As diversas formas de exclusão e seus impactos sobre a saúde do brasileiro

Enviada em 02/10/2019

Durante a Idade Média, minorias como grupos homossexuais, indivíduos com algum tipo de deficiência ou pessoas com crenças ou raças distintas sofriam extremo preconceito por parte do restante da sociedade, o que na maioria das vezes resultava na exclusão ou assassinato dos mesmos. Atualmente porém, apesar de ações como essas serem estritamente proibidas e estarem longe do cotidiano hodierno, diversos outros tipos de segregação ocorrem, cujos resultados são tão prejudiciais quanto às práticas medievais. Esses atos, seja o compartilhamento de mensagens de ódio contra minorias ou agressões mentais e físicas contra esses grupos, acontecem principalmente devido a liquidez da sociedade moderna e a falta de atenção do estado à questão, e devem ser reprimidos urgentemente, a fim de que uma sociedade mais justa seja alcançada.

Inicialmente, um entrave para a resolução do problema é a liquidez que envolve as sociedades na modernidade. Hoje, há uma dificuldade muito grande pela maioria da população de enxergar algo “diferente” como igual, sem qualquer estranheza. Tal fato, segundo o filósofo polonês, Zygmunt Bauman, se deve a modernidade liquida na qual estamos inseridos, onde se colocar no lugar do próximo e estabelecer relações duradouras, sem distinções e preconceitos, é cada vez mais difícil. Sendo assim, posturas segregacionistas só vem aumentando no Brasil, o que reflete negativamente em todas as áreas da vida das vítimas, inclusive na saúde, uma vez que essas, tem no minimo, 2 vezes mais chances de desenvolver transtornos mentais, segundo pesquisa da universidade de Londres.

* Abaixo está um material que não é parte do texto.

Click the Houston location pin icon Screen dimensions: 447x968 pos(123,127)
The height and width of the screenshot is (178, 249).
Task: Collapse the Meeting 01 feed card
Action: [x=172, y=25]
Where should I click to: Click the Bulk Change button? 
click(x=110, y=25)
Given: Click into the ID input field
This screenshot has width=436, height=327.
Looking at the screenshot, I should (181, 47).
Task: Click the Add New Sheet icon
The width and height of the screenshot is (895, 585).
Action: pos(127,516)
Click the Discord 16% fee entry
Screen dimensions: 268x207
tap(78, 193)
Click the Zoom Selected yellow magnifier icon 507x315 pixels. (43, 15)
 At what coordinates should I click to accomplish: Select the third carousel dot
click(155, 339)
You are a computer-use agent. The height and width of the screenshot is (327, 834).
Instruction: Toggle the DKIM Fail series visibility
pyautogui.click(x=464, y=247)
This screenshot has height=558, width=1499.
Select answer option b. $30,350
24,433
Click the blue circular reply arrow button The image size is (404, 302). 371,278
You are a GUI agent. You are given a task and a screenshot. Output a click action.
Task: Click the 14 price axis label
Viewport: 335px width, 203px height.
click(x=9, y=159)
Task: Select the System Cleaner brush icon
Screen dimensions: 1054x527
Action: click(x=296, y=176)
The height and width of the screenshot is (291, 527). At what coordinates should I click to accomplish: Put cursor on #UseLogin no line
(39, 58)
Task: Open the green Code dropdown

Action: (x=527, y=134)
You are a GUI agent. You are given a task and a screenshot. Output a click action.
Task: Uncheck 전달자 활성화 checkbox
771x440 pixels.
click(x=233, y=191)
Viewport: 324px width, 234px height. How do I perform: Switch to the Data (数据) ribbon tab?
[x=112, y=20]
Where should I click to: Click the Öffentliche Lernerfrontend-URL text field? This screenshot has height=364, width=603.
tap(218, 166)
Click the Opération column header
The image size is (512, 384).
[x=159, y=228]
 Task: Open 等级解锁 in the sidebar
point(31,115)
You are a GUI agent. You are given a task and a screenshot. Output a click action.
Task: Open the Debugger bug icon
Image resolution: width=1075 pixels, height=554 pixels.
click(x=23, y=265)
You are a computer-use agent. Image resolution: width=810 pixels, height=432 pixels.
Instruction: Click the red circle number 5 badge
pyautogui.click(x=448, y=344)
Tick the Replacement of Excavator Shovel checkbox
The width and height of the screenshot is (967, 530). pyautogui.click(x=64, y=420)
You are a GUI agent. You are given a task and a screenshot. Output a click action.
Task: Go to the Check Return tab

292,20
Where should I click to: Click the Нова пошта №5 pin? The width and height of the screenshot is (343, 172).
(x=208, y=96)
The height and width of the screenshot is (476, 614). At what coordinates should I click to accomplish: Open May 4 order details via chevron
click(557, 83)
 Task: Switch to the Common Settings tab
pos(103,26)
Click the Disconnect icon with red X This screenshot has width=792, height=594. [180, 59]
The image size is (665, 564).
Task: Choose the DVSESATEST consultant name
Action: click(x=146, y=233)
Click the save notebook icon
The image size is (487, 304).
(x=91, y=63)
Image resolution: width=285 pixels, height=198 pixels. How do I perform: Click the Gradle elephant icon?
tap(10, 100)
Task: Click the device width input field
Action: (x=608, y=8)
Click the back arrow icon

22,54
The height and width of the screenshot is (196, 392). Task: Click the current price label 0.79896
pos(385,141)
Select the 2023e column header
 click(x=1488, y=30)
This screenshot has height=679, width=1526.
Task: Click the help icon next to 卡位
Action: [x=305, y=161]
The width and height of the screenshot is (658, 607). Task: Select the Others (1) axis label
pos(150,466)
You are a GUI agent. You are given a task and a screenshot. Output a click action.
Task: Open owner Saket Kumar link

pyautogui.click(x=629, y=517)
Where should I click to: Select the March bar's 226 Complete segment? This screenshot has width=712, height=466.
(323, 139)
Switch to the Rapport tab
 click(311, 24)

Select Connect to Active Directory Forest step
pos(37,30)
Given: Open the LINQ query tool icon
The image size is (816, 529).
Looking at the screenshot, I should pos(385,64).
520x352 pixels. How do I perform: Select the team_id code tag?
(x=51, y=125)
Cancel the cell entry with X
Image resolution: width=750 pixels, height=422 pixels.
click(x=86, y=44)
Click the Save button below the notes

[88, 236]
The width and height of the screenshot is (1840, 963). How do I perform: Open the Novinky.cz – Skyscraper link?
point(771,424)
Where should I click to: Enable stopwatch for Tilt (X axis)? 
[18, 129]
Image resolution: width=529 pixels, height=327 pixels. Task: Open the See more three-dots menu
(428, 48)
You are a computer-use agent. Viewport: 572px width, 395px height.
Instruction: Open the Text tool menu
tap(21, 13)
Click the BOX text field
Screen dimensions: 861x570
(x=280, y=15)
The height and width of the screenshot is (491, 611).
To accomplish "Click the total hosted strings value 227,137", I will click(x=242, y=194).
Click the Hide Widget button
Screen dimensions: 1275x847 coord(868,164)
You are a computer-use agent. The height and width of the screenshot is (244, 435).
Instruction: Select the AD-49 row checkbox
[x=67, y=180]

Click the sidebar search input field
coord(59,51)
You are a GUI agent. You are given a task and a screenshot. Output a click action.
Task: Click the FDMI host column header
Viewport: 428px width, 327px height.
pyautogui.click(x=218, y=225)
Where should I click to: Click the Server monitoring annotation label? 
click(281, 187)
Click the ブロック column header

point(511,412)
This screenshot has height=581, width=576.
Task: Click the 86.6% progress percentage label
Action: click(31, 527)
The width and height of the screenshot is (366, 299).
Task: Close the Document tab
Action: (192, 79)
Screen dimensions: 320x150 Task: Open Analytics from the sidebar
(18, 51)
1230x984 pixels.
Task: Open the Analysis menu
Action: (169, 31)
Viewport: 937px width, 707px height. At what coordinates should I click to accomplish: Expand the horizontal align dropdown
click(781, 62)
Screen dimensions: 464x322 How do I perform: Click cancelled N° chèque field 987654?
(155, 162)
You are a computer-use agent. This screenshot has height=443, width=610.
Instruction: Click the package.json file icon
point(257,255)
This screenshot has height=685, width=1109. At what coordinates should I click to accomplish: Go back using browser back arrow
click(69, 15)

Além disso, os insultos e abusos não atingem somente a saúde mental dos afetados. Muitos deles, evitam frequentar os postos de saúde, mesmo em casos de necessidade, devido ao receio dos olhares preconceituosos que ali encontrariam, ou até mesmo do atendimento discriminatório que receberiam pelos próprios funcionários do local. Nesse contexto, a ineficiência estatal atua como agravante da situação, já que não fiscaliza casos de mal atendimento e na maioria dos casos que são denunciados, não aplica as devidas punições aos responsáveis, de maneira a incentivar práticas exclusivas que afetam cada vez mais gravemente a saúde física e mental das minorias no Brasil.

Destarte, é mister que medidas sejam tomadas para que a adversidade seja resolvida e um país mais justo seja obtido. Para isso, o Governo Federal, em parceria com o Ministério da Saúde, deve, através de verbas governamentais, desenvolver campanhas de conscientização da população, por meio de posts em redes sociais e cartazes pelas cidades. Ademais, deve-se criar órgãos especializados na fiscalização de ações excludentes, a fim de que os infratores sejam identificados e punidos, uma vez que “a pluralidade é a lei da terra”, e que atualmente, poucos são os que colocam isso em pratica.